Par Joël Halioua - Décembre  2019 - 

 

C'est un ailleurs qui ne se dévoile pas. Un lieu entre ciel et eau, d'où émergent d'étranges fantasmagories de métal et de pierre. Un horizon bardé de fer et de béton arrête l'œil, laisse affleurer dans les lointains la possibilité d'une ville, d'habitations éparses, ou l'infinité de la mer. C'est ainsi que Francesca Piqueras a vu l'Ecosse. 

 

Elle ne décrit pas les lochs ou les collines, l'enchevêtrement de la terre et de la mer, les pubs d'où ne s'échappent plus la fumée du tabac et de la tourbe. Son propos est tout autre. Chaque photographie impose une lecture subtile d'une âpreté autant liée au climat qu'à la situation actuelle. 

 

Les fractures et la rouille, les arêtes et les pointes dessinent en ombres plus qu'en lumière la géographie intérieure d'un pays, d'un peuple, d'une histoire ancrée dans le réel d'aujourd'hui. Mais jamais cette dureté apparente n'est érigée en constat, encore moins en jugement.  

 

Ses photographies soulignent une majesté perdue, ou plutôt oubliée. Pylônes hiératiques, absurdes barrières de béton, cités de fer à fleur d'eau composent un poème visuel au rasoir, celui d'un progrès en cale sèche, de l'abandon du passé au vent, aux vagues et à la pluie, comme si au final, tout ce qui a été construit ici devait retourner aux éléments pour qu'enfin la paix soit faite.

 

Les guerres mondiales s'éparpillent sur le sable. Les plateformes pétrolières s'étirent vers le ciel.
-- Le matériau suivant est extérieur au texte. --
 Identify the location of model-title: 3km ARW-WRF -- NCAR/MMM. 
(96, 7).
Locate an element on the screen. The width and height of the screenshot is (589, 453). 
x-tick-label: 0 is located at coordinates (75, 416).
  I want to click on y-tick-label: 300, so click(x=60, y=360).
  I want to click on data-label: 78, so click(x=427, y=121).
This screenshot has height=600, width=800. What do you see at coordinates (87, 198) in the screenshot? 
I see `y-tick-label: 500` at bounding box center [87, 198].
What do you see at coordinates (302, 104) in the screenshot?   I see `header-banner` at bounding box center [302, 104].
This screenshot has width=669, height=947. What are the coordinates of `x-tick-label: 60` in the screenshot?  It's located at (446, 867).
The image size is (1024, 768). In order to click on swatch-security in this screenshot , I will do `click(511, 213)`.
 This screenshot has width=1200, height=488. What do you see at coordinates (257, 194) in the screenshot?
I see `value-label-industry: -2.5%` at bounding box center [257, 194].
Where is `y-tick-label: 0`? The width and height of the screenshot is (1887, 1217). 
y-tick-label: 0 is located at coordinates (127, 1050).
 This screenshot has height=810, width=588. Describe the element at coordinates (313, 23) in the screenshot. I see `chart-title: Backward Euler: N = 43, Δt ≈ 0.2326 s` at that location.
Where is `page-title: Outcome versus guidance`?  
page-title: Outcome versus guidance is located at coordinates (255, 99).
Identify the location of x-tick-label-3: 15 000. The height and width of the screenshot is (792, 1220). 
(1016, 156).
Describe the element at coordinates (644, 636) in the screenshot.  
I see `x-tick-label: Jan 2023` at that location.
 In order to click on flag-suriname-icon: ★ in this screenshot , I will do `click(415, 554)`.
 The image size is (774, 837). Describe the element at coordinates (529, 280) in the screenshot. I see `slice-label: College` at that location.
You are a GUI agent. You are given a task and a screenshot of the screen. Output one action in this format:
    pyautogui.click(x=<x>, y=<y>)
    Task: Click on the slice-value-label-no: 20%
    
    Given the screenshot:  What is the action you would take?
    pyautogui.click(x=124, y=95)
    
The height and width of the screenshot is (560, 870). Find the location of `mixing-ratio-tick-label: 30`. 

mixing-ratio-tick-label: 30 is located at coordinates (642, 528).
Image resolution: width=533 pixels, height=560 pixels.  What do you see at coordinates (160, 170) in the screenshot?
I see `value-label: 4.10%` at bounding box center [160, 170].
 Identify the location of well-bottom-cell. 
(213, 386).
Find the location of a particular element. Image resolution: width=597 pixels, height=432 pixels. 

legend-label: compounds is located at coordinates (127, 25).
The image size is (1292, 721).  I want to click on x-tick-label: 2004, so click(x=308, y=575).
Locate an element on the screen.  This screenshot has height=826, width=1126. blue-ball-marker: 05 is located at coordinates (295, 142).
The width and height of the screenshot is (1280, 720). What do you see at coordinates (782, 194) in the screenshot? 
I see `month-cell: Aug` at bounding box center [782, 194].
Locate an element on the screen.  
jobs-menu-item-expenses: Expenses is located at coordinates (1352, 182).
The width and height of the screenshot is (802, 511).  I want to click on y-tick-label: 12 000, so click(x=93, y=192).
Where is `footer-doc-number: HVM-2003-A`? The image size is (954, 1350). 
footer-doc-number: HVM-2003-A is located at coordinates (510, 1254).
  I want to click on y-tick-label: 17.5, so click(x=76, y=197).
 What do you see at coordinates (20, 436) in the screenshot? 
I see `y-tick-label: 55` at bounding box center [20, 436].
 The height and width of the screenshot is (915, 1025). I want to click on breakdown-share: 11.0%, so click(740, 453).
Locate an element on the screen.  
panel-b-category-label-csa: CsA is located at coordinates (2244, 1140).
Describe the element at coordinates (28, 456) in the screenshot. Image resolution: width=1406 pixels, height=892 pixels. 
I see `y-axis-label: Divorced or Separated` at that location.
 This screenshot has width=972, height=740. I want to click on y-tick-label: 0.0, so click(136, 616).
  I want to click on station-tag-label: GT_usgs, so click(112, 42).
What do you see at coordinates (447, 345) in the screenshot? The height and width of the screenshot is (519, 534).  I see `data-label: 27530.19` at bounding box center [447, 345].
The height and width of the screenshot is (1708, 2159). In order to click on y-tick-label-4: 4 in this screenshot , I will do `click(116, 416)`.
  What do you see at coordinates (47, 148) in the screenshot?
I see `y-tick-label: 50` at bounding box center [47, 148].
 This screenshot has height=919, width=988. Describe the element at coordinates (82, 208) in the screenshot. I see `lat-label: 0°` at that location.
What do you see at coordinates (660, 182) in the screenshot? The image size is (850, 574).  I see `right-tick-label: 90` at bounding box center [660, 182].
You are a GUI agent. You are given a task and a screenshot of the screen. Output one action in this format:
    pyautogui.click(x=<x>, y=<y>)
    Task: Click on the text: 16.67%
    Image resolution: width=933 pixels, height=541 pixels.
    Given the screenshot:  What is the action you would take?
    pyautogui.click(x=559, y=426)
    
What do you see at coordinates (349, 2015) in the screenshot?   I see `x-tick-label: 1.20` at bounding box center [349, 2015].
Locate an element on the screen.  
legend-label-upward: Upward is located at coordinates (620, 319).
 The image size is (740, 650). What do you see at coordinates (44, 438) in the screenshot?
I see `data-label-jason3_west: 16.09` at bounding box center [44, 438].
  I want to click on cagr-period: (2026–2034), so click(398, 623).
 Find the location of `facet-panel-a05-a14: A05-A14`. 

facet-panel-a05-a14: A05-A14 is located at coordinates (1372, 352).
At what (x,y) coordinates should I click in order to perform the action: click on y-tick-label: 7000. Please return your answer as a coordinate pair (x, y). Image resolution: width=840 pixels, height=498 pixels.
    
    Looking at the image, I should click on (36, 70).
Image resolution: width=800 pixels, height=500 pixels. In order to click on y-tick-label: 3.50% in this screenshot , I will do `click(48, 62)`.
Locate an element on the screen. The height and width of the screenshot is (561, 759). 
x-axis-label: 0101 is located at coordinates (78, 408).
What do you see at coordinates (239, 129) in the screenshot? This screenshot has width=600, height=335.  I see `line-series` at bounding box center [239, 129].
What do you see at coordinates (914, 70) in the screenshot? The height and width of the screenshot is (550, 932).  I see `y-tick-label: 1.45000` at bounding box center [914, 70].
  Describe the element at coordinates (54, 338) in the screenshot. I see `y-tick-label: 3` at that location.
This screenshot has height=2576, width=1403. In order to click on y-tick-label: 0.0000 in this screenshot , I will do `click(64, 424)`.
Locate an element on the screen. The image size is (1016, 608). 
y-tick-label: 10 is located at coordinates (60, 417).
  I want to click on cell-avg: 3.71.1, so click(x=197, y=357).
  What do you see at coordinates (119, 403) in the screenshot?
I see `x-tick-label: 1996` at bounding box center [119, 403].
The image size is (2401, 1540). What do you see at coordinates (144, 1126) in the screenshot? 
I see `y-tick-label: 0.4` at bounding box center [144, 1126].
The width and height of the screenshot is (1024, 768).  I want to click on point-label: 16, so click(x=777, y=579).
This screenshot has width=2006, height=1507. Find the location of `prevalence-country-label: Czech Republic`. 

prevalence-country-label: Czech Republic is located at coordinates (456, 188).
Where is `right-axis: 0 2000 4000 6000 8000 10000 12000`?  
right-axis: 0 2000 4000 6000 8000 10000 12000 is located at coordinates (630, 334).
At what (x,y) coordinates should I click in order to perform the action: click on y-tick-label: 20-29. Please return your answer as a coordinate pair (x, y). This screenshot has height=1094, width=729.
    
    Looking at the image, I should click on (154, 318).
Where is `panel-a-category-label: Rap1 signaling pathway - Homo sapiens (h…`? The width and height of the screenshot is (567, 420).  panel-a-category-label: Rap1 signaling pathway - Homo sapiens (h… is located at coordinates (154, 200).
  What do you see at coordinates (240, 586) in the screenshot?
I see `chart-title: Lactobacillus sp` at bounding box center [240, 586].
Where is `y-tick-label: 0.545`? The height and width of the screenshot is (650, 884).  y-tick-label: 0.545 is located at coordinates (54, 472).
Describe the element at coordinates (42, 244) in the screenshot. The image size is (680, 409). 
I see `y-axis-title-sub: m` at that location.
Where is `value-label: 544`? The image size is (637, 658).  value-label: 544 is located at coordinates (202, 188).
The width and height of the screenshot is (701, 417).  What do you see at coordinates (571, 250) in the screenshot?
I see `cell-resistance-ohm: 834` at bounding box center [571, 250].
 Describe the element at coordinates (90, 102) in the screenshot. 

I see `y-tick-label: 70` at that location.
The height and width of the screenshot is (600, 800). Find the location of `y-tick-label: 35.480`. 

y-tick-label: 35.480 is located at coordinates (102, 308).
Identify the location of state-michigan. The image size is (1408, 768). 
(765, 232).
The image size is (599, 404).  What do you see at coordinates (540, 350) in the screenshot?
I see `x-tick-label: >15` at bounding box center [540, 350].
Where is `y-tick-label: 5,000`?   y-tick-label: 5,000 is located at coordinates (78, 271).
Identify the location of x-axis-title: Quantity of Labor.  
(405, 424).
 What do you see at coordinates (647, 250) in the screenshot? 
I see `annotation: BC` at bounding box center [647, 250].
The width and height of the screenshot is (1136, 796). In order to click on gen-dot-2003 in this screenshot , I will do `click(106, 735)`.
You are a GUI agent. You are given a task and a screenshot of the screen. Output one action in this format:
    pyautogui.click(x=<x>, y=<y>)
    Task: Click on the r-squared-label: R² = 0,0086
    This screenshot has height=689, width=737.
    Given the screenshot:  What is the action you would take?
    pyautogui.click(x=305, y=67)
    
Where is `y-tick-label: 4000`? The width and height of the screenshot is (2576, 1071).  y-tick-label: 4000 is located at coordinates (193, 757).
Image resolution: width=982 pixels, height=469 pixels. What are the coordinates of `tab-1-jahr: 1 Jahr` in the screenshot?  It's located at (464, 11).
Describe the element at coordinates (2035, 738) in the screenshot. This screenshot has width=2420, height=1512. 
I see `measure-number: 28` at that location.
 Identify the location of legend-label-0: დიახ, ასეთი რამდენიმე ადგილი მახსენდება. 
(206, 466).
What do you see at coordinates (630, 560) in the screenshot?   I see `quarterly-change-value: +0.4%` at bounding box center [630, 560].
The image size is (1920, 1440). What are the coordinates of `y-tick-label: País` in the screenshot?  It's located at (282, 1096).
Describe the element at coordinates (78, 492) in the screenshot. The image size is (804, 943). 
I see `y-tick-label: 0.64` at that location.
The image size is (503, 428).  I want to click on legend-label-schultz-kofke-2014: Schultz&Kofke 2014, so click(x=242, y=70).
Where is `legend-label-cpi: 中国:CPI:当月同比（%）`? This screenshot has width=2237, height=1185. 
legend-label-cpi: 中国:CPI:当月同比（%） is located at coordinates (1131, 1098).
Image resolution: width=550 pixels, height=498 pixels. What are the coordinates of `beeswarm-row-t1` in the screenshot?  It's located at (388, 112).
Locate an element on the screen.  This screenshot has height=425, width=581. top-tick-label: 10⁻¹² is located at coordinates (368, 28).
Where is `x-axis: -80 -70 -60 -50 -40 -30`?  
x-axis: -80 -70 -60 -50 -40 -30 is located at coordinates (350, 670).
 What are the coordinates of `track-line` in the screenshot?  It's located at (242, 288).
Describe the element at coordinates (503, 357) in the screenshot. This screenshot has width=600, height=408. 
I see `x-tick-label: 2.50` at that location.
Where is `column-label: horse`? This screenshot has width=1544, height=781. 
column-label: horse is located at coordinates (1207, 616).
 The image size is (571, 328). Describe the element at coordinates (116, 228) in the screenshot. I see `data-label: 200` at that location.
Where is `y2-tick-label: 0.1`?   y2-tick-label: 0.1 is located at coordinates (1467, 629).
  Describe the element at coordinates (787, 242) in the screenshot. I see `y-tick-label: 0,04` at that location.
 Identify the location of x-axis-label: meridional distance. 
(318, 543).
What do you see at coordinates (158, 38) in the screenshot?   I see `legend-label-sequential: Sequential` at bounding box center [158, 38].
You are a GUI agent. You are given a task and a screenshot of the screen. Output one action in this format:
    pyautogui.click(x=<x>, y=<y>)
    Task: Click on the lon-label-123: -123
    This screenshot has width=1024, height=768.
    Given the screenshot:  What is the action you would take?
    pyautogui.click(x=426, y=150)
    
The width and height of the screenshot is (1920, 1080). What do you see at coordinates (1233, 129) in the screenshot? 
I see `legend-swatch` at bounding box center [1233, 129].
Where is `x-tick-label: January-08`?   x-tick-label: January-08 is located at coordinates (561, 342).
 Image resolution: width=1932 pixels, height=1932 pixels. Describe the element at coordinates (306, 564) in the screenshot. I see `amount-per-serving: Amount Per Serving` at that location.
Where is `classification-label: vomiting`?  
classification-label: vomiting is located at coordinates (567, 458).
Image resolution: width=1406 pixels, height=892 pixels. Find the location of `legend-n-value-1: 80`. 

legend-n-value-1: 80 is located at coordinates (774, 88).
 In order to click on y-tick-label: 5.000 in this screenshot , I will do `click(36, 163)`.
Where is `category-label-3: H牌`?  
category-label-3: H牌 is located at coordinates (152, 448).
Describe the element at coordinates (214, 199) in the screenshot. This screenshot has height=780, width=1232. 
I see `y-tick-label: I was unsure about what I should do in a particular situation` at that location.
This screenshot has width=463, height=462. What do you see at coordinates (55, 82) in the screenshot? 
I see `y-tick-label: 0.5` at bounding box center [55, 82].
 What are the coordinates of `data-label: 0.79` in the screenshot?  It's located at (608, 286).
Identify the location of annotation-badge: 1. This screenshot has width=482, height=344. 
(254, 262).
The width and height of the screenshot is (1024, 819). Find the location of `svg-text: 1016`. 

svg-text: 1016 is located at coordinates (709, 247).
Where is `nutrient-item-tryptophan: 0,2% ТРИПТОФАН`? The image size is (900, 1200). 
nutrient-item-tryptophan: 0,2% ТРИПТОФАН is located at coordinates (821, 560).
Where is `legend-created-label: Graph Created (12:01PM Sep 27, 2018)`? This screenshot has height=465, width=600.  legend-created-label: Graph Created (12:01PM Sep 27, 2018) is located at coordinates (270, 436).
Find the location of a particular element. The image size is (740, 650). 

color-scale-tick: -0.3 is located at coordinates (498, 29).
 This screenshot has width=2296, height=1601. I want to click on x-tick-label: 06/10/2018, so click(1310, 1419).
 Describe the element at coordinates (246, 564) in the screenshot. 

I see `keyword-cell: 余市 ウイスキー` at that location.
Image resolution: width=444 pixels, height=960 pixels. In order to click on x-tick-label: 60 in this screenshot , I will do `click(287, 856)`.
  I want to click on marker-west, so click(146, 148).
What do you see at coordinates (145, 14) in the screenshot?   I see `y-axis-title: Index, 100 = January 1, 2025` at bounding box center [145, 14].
Leur juxtaposition n'a rien d'une allégorie qui opposerait le pouvoir technologique à la gloire fanée d'un empire, la soif d'inventions et de conquête à la nostalgie du passé. C'est avant tout la mise en perspective d'un futur incertain, qui oscille à la manière de cette armada immobile de structures insensées que rien ne décide à prendre le large, point de repère fluctuant d'une humanité égarée.

 

C'est cette lecture si particulière de la relation ambiguë entre l'humain et les paysages terrestres ou marins qui lui confère une puissance empreinte de douceur. Ce n'est pas le lieu, ici, qui compte, mais ce regard d'une esthétique affirmée qui est le sien, narration onirique en équilibre délicat entre abstraction et figuration, où le temps n'est jamais figé mais seulement suspendu, encore indécis sur ce que réserve l'avenir. 

 

Le « territoire tranquille » de Francesca Piqueras n'est paisible qu'en apparence. Chacune de ses photographies vibre d'une sourde énergie, où les turbulences de l'homme et des éléments se télescopent et se répondent. Mais la violence symbolique de ces architectures conquérantes contraste avec une lumière subtile, toujours changeante, presque rebelle. Difficile de ne pas y ressentir en écho la singularité de l'âme écossaise, trempée comme une lame dans le vent, la pluie et les vagues.